# Looking for Photographers in Washington DC and in Pisa, Italy



## Tenna (May 10, 2011)

Hello Everybody!

My company's looking for freelance photograpers for one day/half a day  work.  We're developing virtual worlds and we need to re-create in 3D  some of the historical sites from Washington D.C. (USA) and from Pisa,  Italy.  We basically need a photographer to go and take high quality  pictures for us, we'll send over the guidlines.

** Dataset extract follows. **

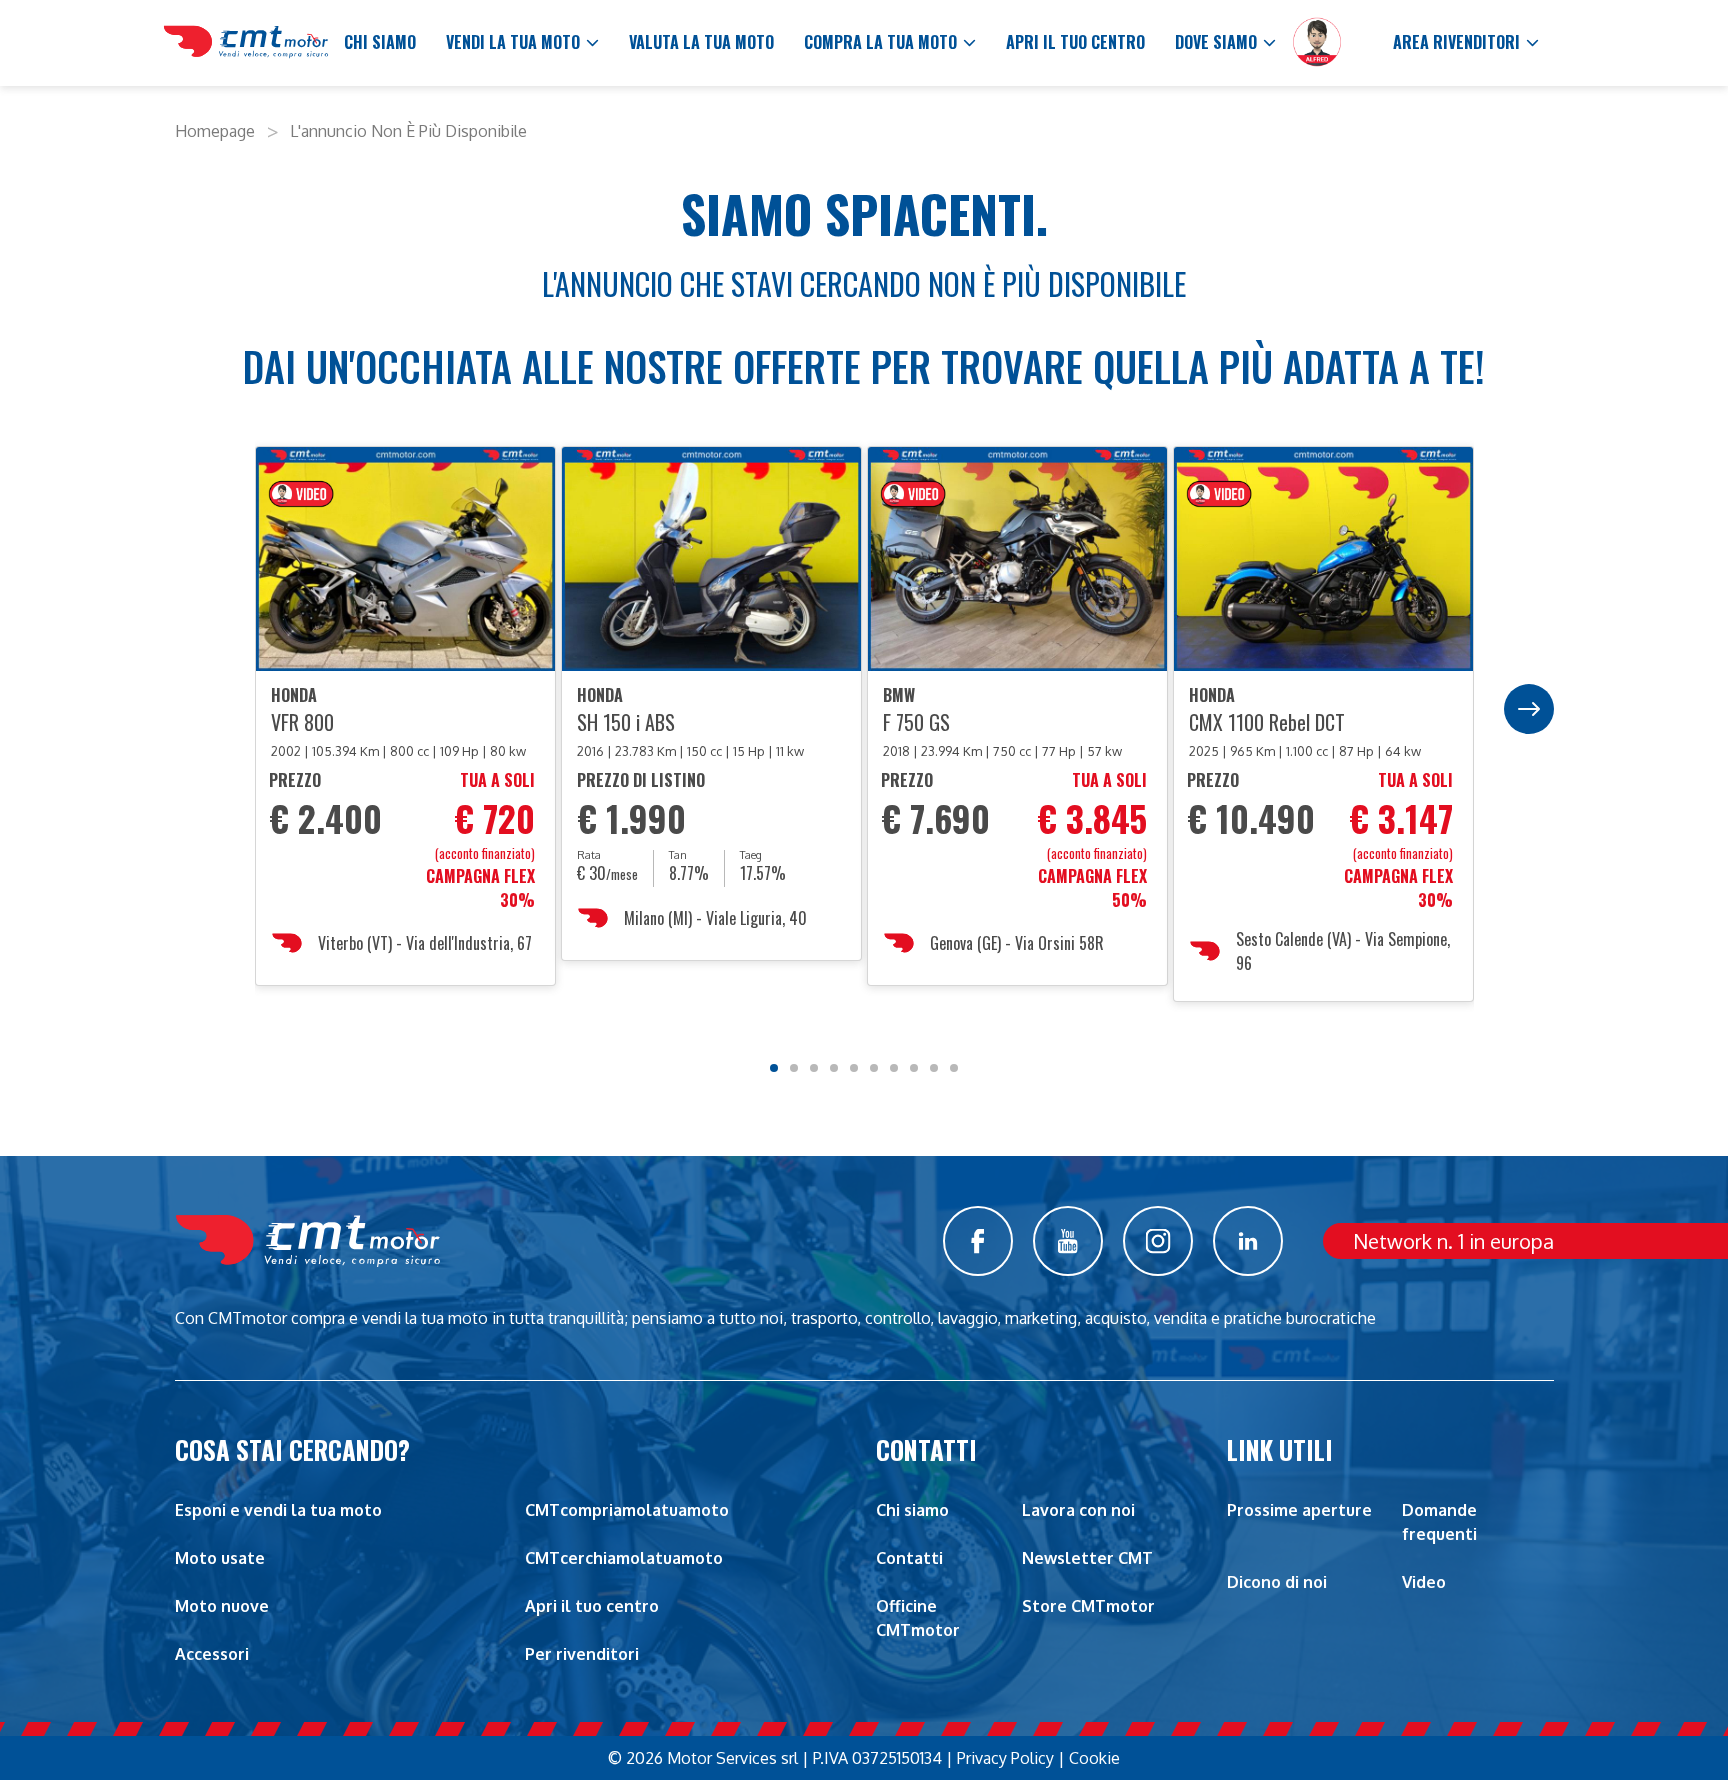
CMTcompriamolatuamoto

The work is paid, of course!  

Anyone interested, please feel free to get in touch with me through this forum or better at natasha at indigo dot es  

I would also appreciate any advice on how to find photographers in Washington and Pisa 
	

	
	
		
		

		
			





  As I'm clueless where to look for them 
	

	
	
		
		

		
		
	


	




Thank you and a great day to all!
Natasha


----------



## CCericola (May 10, 2011)

Professional Photographers of America has photographer listings. I am not sure about international resources.


----------



## Tenna (May 10, 2011)

Thank you so much, Christina! Will check it!


----------



## Laureen (May 29, 2011)

Hello Natasha,
I'm a professional photographer and I'll be in Pisa the first week of July.  Please contact me to see if I can be of help to you.
Thank you, Laurie
lmcgowan2@comcast.net


----------



## Bitter Jeweler (May 29, 2011)

Laureen, it is unwise to post email addresses on popular forums as direct links, as forums are scanned by bots and spiders looking for email adresses to send you spam. Better to private message the OP, or contact them via the email a dress given.


----------